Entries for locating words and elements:
Start

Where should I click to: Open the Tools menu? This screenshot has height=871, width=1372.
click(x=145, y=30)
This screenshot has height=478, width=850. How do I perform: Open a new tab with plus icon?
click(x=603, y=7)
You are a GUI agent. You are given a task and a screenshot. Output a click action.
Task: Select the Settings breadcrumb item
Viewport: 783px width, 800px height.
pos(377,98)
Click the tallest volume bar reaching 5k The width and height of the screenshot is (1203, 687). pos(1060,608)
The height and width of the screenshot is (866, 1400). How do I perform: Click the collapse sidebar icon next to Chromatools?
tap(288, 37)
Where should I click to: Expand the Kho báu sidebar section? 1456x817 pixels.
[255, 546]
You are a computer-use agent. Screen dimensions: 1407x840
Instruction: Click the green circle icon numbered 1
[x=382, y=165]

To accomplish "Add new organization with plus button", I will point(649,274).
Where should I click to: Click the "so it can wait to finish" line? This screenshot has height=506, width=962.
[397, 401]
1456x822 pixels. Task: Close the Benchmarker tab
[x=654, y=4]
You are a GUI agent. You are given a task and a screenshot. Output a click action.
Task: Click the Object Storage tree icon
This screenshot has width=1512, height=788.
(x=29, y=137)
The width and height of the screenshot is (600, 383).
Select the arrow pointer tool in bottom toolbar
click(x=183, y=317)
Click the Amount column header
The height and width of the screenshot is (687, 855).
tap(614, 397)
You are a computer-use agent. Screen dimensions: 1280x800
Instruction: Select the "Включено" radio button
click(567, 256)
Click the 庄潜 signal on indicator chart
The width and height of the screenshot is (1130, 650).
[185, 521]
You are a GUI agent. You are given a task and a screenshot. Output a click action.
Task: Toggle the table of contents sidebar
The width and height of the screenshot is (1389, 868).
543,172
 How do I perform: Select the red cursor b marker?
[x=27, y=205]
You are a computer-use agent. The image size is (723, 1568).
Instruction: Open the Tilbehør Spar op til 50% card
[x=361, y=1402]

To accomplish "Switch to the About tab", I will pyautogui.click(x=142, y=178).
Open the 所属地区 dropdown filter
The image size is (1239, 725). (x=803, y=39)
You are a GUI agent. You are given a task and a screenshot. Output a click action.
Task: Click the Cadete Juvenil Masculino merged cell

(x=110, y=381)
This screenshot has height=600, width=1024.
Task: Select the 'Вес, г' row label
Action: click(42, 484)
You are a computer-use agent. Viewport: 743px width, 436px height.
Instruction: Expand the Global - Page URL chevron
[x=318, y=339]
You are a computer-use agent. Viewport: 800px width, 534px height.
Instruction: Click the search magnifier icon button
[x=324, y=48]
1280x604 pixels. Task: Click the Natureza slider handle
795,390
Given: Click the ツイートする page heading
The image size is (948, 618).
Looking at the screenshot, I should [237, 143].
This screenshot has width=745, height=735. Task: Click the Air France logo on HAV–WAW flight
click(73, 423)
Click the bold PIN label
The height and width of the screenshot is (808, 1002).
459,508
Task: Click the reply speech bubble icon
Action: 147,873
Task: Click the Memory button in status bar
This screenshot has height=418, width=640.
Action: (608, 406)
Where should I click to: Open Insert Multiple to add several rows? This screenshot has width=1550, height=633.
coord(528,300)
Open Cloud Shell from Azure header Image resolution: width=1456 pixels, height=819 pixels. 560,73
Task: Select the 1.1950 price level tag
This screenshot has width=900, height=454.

End

* [Task brief]: Repeat every line of the entries above word for word.

* [Full output]:
Where should I click to: Open the Tools menu? This screenshot has height=871, width=1372.
click(x=145, y=30)
This screenshot has height=478, width=850. How do I perform: Open a new tab with plus icon?
click(x=603, y=7)
You are a GUI agent. You are given a task and a screenshot. Output a click action.
Task: Select the Settings breadcrumb item
Viewport: 783px width, 800px height.
pos(377,98)
Click the tallest volume bar reaching 5k The width and height of the screenshot is (1203, 687). pos(1060,608)
The height and width of the screenshot is (866, 1400). How do I perform: Click the collapse sidebar icon next to Chromatools?
tap(288, 37)
Where should I click to: Expand the Kho báu sidebar section? 1456x817 pixels.
[255, 546]
You are a computer-use agent. Screen dimensions: 1407x840
Instruction: Click the green circle icon numbered 1
[x=382, y=165]

To accomplish "Add new organization with plus button", I will point(649,274).
Where should I click to: Click the "so it can wait to finish" line? This screenshot has height=506, width=962.
[397, 401]
1456x822 pixels. Task: Close the Benchmarker tab
[x=654, y=4]
You are a GUI agent. You are given a task and a screenshot. Output a click action.
Task: Click the Object Storage tree icon
This screenshot has width=1512, height=788.
(x=29, y=137)
The width and height of the screenshot is (600, 383).
Select the arrow pointer tool in bottom toolbar
click(x=183, y=317)
Click the Amount column header
The height and width of the screenshot is (687, 855).
tap(614, 397)
You are a computer-use agent. Screen dimensions: 1280x800
Instruction: Select the "Включено" radio button
click(567, 256)
Click the 庄潜 signal on indicator chart
The width and height of the screenshot is (1130, 650).
[185, 521]
You are a GUI agent. You are given a task and a screenshot. Output a click action.
Task: Toggle the table of contents sidebar
The width and height of the screenshot is (1389, 868).
543,172
 How do I perform: Select the red cursor b marker?
[x=27, y=205]
You are a computer-use agent. The image size is (723, 1568).
Instruction: Open the Tilbehør Spar op til 50% card
[x=361, y=1402]

To accomplish "Switch to the About tab", I will pyautogui.click(x=142, y=178).
Open the 所属地区 dropdown filter
The image size is (1239, 725). (x=803, y=39)
You are a GUI agent. You are given a task and a screenshot. Output a click action.
Task: Click the Cadete Juvenil Masculino merged cell

(x=110, y=381)
This screenshot has height=600, width=1024.
Task: Select the 'Вес, г' row label
Action: click(42, 484)
You are a computer-use agent. Viewport: 743px width, 436px height.
Instruction: Expand the Global - Page URL chevron
[x=318, y=339]
You are a computer-use agent. Viewport: 800px width, 534px height.
Instruction: Click the search magnifier icon button
[x=324, y=48]
1280x604 pixels. Task: Click the Natureza slider handle
795,390
Given: Click the ツイートする page heading
The image size is (948, 618).
Looking at the screenshot, I should [237, 143].
This screenshot has width=745, height=735. Task: Click the Air France logo on HAV–WAW flight
click(73, 423)
Click the bold PIN label
The height and width of the screenshot is (808, 1002).
459,508
Task: Click the reply speech bubble icon
Action: 147,873
Task: Click the Memory button in status bar
This screenshot has height=418, width=640.
Action: (608, 406)
Where should I click to: Open Insert Multiple to add several rows? This screenshot has width=1550, height=633.
coord(528,300)
Open Cloud Shell from Azure header Image resolution: width=1456 pixels, height=819 pixels. 560,73
Task: Select the 1.1950 price level tag
This screenshot has width=900, height=454.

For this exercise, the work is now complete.